►
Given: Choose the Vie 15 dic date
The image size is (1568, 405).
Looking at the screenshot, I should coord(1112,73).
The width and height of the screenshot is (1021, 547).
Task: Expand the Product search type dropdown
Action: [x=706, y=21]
◄
Retype each line above, keeping every character.

Given: Choose the Vie 15 dic date
The image size is (1568, 405).
Looking at the screenshot, I should coord(1112,73).
The width and height of the screenshot is (1021, 547).
Task: Expand the Product search type dropdown
Action: [x=706, y=21]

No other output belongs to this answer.